Gympie reporter climbs behind the wheel of a Mustang
WINTER this year started with a soul-chilling question from acclaimed Australian architect Peter Stutchbury: When did the country lose its creativity?
He used the automobile industry as one example but it is not a problem unique to the land down under.
More and more industries are trying to achieve the same goal, and sadly they will often all use the quickest route to do it.
So it's great the Ford Mustang still exists to break the bland mould.
From the menacing design to its devilish rumble, the car is as unique as a tap-dancing giraffe.
The interior dash is stylish and the heads-up display is easy to navigate and decked out with more tools than a punk-rock band in the 1970s.
Even better, the automatic gear lever is a beautifully traditional ball shape and the handbrake is exactly that - a brake you yank by hand.

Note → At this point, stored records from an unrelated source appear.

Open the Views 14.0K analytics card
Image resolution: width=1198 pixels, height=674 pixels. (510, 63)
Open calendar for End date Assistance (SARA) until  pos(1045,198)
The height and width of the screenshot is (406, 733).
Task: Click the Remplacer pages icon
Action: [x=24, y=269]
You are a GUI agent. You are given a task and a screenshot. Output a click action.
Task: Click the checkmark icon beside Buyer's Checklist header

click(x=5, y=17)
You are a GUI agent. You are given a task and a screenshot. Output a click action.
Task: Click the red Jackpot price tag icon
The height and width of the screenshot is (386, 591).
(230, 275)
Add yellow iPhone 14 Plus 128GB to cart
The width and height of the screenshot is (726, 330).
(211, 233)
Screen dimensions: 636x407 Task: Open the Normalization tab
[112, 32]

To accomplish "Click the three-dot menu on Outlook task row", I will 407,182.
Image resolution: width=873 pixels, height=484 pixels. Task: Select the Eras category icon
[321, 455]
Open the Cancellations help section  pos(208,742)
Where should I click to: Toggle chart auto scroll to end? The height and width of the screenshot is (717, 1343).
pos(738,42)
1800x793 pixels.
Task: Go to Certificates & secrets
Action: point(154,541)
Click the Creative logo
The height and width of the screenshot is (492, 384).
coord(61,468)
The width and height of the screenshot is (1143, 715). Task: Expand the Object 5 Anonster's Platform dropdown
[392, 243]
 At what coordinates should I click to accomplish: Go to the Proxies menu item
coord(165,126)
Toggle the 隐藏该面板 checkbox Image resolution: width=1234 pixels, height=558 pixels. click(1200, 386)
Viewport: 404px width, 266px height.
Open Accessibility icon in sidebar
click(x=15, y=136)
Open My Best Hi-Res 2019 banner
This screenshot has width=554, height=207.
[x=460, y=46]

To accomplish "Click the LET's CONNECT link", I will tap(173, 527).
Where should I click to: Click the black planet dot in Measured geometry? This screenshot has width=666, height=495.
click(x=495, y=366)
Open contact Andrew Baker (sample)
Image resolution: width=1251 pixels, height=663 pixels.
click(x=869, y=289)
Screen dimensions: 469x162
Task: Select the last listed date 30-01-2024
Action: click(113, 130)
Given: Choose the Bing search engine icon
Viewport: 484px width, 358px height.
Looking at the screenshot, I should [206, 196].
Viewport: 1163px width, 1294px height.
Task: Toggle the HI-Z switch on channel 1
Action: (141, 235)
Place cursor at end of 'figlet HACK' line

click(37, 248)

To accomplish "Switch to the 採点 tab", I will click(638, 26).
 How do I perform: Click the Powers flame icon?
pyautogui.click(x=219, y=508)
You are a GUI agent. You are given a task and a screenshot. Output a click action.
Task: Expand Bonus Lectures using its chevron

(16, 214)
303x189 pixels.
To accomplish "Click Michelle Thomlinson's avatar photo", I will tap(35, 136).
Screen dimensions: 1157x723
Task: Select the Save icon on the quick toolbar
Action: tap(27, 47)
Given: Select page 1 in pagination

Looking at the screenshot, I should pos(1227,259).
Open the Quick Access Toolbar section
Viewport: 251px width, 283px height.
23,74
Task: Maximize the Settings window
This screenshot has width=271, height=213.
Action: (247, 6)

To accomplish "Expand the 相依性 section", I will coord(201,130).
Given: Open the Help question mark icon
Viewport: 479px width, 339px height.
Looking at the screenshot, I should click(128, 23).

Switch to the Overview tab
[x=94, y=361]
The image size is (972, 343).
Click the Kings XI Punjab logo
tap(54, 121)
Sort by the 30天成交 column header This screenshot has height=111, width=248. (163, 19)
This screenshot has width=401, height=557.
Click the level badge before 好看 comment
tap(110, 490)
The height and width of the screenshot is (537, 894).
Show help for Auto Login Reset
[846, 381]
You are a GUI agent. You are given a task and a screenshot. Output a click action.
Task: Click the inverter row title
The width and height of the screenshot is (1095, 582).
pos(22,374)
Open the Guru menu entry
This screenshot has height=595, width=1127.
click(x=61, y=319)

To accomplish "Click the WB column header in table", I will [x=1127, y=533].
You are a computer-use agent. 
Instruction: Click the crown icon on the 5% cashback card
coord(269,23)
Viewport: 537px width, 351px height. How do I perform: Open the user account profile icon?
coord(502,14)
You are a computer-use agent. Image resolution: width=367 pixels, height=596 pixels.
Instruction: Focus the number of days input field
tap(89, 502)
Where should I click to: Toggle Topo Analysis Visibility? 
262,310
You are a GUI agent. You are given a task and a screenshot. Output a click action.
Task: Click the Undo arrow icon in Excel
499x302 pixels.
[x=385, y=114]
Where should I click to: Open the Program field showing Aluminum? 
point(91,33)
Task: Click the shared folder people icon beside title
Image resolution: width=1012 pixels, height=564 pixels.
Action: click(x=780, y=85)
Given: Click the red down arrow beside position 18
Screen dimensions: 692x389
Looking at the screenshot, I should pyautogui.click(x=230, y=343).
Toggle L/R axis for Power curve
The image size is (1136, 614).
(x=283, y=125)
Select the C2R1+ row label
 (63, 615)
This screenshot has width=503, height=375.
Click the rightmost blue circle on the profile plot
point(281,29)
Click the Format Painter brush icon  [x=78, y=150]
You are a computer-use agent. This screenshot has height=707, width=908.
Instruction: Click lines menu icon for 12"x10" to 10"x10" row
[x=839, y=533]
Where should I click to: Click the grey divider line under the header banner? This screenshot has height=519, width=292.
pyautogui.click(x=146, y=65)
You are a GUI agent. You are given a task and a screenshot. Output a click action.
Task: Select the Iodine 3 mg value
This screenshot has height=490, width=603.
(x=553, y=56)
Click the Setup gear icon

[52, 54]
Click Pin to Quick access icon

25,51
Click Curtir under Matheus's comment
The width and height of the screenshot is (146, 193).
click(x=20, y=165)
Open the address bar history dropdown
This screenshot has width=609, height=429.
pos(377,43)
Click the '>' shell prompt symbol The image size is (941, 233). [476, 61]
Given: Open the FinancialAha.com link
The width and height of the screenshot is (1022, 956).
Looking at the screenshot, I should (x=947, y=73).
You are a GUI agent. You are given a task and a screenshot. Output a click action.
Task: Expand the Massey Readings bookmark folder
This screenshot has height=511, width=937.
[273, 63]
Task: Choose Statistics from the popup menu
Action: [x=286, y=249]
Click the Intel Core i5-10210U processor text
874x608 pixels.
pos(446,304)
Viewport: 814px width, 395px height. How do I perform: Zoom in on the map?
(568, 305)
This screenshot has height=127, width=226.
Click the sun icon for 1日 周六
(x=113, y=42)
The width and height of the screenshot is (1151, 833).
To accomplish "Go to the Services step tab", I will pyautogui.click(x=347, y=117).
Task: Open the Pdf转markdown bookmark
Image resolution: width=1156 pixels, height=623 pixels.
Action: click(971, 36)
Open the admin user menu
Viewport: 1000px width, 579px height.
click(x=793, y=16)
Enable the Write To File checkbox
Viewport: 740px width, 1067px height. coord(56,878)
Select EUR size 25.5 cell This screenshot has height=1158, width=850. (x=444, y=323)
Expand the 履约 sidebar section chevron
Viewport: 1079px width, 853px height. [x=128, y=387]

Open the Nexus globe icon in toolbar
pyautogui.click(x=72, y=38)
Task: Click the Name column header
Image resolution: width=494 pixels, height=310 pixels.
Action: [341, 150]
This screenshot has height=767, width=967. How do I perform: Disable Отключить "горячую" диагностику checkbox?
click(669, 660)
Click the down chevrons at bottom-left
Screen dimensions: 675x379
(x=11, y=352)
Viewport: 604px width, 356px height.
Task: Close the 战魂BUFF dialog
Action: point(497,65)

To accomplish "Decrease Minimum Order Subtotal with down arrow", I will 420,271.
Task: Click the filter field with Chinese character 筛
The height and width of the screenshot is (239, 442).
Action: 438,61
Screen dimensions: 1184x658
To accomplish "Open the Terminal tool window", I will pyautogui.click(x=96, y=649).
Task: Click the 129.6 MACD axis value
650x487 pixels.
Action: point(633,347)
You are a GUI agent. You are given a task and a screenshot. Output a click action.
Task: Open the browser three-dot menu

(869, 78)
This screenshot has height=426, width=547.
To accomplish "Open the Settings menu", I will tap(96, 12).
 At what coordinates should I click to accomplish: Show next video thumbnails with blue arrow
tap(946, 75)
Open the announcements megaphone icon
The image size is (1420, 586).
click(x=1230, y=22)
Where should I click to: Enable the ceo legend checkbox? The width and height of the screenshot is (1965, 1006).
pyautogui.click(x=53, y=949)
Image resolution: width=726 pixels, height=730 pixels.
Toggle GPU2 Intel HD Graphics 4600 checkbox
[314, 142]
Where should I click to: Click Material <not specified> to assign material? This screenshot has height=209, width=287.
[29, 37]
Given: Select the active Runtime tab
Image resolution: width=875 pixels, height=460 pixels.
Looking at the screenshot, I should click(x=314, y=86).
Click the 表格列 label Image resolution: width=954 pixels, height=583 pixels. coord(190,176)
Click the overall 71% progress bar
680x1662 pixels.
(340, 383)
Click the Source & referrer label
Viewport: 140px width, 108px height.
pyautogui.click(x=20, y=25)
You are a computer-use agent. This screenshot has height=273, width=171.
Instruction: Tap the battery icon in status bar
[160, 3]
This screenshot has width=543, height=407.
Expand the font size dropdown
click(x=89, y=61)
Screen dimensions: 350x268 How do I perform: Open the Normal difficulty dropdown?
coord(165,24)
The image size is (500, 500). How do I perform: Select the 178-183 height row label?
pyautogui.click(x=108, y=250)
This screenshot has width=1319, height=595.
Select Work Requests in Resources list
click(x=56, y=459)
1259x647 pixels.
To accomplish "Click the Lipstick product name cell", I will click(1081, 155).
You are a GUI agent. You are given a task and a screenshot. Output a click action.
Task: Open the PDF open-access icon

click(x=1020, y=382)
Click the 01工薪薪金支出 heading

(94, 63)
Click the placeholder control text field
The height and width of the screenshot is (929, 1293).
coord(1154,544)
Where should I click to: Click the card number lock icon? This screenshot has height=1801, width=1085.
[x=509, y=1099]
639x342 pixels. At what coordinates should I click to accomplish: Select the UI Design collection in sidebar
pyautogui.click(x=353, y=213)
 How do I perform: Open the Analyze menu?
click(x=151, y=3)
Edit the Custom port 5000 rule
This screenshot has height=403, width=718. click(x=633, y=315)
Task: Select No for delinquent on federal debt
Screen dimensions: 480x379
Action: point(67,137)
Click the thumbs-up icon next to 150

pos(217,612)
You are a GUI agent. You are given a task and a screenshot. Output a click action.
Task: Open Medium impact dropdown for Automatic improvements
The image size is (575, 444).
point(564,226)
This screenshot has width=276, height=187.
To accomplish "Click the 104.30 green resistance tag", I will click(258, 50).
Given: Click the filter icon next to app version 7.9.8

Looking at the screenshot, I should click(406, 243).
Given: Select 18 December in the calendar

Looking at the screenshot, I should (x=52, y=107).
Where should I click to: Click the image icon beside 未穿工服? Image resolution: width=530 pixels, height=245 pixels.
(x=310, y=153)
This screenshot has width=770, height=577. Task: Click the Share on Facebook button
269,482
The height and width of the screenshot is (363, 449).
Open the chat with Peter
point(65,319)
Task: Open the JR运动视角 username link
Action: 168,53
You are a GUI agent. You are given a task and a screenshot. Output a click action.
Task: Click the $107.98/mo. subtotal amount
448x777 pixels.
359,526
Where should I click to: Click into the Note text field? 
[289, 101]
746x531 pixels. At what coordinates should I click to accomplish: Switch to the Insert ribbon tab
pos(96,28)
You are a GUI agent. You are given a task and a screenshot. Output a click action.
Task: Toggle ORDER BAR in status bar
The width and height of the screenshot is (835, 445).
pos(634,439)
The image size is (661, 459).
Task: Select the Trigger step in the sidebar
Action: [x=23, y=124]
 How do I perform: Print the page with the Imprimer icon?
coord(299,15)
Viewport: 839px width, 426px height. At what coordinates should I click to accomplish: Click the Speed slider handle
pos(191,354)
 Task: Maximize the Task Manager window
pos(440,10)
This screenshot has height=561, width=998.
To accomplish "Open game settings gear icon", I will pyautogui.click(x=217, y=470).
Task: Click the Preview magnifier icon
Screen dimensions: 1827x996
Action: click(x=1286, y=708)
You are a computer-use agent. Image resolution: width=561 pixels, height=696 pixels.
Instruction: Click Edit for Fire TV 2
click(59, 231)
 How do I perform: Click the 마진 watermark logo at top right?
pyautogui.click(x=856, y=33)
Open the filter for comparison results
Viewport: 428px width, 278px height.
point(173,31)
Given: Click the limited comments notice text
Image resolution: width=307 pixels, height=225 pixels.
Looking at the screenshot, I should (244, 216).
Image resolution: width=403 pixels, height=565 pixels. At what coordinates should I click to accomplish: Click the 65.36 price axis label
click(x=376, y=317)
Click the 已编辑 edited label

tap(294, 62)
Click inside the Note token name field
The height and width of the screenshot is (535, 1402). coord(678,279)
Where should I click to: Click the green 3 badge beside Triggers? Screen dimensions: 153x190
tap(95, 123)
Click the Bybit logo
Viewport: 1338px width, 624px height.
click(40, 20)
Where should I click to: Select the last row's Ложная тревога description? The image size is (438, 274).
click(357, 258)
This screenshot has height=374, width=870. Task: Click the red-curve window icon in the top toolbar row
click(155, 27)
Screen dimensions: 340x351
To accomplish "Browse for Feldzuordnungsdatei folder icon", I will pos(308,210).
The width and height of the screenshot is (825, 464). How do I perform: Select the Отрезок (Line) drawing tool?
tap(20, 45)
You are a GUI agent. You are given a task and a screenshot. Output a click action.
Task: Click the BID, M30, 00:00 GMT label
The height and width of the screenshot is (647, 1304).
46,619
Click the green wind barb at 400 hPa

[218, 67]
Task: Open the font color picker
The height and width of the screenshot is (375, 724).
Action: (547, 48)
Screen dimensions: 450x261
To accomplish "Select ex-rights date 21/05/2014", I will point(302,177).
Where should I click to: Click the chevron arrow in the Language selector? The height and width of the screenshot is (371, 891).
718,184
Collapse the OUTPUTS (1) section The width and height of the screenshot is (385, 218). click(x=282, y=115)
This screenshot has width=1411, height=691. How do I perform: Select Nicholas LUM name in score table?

Push button and foot brakes are wonderful but there's something basic, yet magic, about a handle.
It fits the car to a T.
The car is a unique joy of motoring - so unique that Action Ford Gympie's green beast showpiece (pictured) took six months from order to when it rolled onto the showroom floor - a true one-of-a-kind.
So what about when it's on the road?
To start with, the Mustang's sound system is a crystal clear pleasure, but one that creates a conundrum.
There's no doubt music goes with driving, like Richards goes with Jagger.
Yet in this car I wanted nothing more than to stifle the tunes and revel in the engine's rumble and exhaust.
Not just its roar of acceleration, either.
Sure, everyone dreams of owning a car like this because it looks fast and, yes, goes fast.
But the Mustang's magic trick is the satisfying gurgle it churns out at 40km/h through the city; an eternal reminder that you have an engine, four wheels and an open road, a hungry lion eager to devour every kilometre it can.
Of course, not all of the news is good.
The Mustang technically has back seats but you've as much chance of actually fitting four or five full people into the car as Madonna does of becoming Pope.
Even your child's legs will likely have to come off to fit in the back seat, really.
But on the bright side you can use the excuse, "I'll just duck back home and get their legs”, as a reason to stay in the car and keep driving.
And the ride in standard mode is not the pinnacle of comfort - but it's not the worst thing in the world either.
Then there's sports mode.
It's a blast but recommended only if you also have a good chiropractor on speed dial.
But let's be honest here: you're not laying down $54,000-$80,000 to live in the lap of luxury and be bathed in the automotive equivalent of cognac and escargot on the Riviera.
You're paying for a reputation, style, and soul shaking rumble no-one else on your block has.
And with the Mustang, you get what you pay for.